___ Texte

Vous lisez : Gestionnaires : à vos marques, prêts, enquêtez!

Les enquêtes disciplinaires figurent rarement sur la liste des tâches préférées des gestionnaires. Cependant, leur importance est inversement proportionnelle à l’affection qu’on leur porte. Elles constituent en fait la pierre angulaire de l’exercice d’un des principaux droits de gestion d’un employeur : la discipline.

L’objectif premier d’une enquête est d’examiner le comportement d’un salarié afin d’établir si la prise de mesures disciplinaires à son endroit est justifiée, ainsi que, le cas échéant, la rigueur de cette sanction.

______
___ Données brutes

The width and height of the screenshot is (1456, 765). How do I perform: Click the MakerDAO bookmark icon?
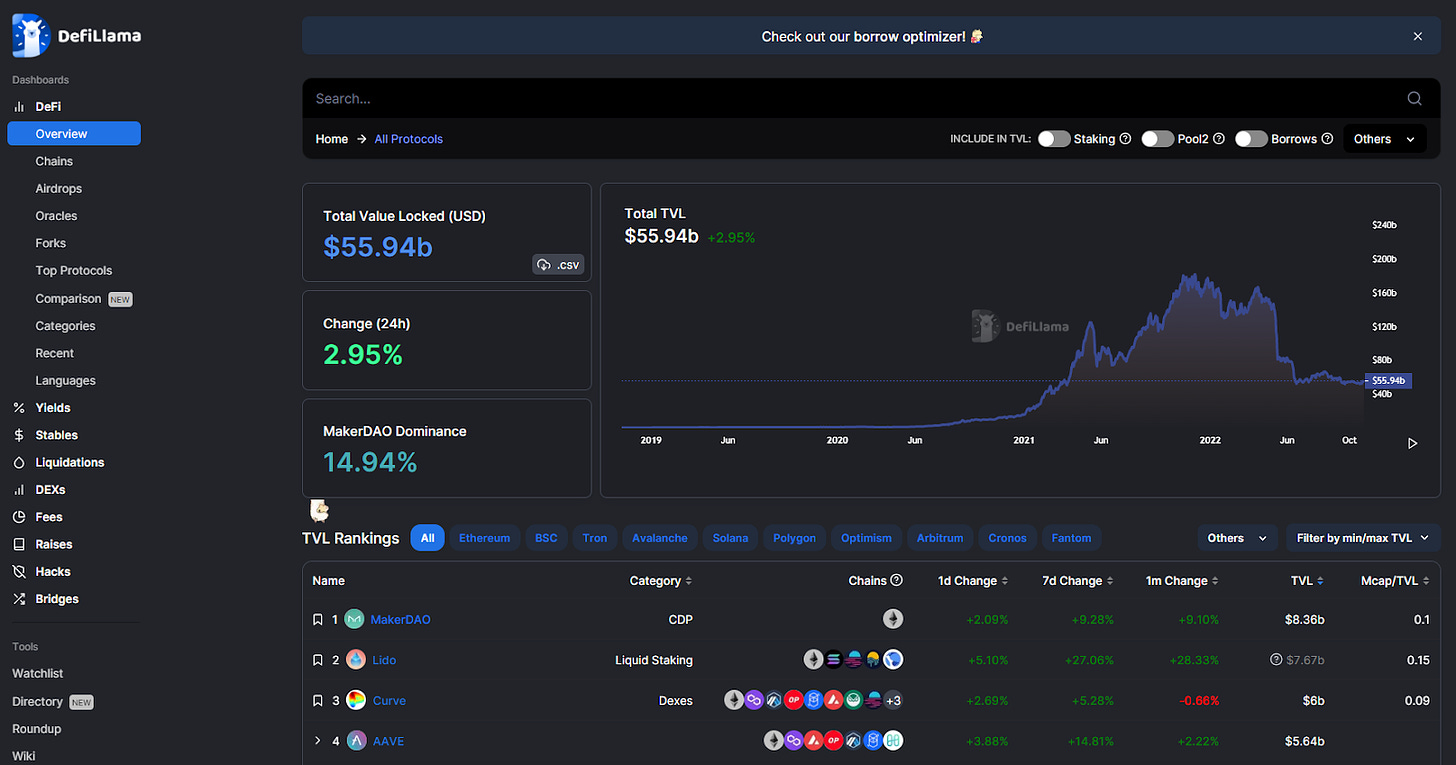pyautogui.click(x=318, y=620)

______

## Activité 1:
Répondez aux questions suivantes à partir du texte sur les enquêtes disciplinaires.
(a) De quel droit de gestion de l'employeur ces enquêtes constituent-elles la pierre angulaire ?
(b) Quelle relation le texte établit-il entre l'importance de ces enquêtes et l'affection qu'on leur porte ?
(c) Quel est l'objectif premier d'une enquête ?
## Activité 2:
Poursuivez le texte sur les enquêtes disciplinaires en reprenant juste après sa dernière phrase.

## Réponse attendue 1:
(a) La discipline.
(b) Leur importance est inversement proportionnelle à l'affection qu'on leur porte.
(c) Examiner le comportement d'un salarié afin d'établir si la prise de mesures disciplinaires à son endroit est justifiée, ainsi que, le cas échéant, la rigueur de cette sanction.

## Réponse attendue 2:
Décision récente

L’enquête disciplinaire est nécessaire, et les employeurs se doivent de la mener avec sérieux, objectivité, profondeur et impartialité. Plus encore, une décision récente de l’arbitre dans le cas Emballages Rocktenn — Canada, s.e.c. (Emballages Smurfit-Stone Canada inc.) et Syndicat canadien des communications, de l’énergie et du papier, section locale 245[1], rendue le 28 février 2013, rappelle que les employeurs doivent faire leur enquête promptement. Tarder à mener à terme une enquête et ne pas imposer de mesure disciplinaire dans un délai raisonnable peuvent entraîner l’annulation de la mesure imposée, et ce, peu importe la gravité de la faute à sanctionner.

Dans la décision précitée, l’arbitre a annulé le congédiement du salarié, survenu 27 mois plus tôt, et ordonné sa réintégration avec pleine compensation des pertes salariales, malgré le fait que les gestes reprochés, soit le sabotage de l’équipement de l’employeur et le refus de se présenter à une rencontre avec la direction dans le cadre de l’enquête disciplinaire, pouvaient, à première vue, constituer des motifs valables de congédiement.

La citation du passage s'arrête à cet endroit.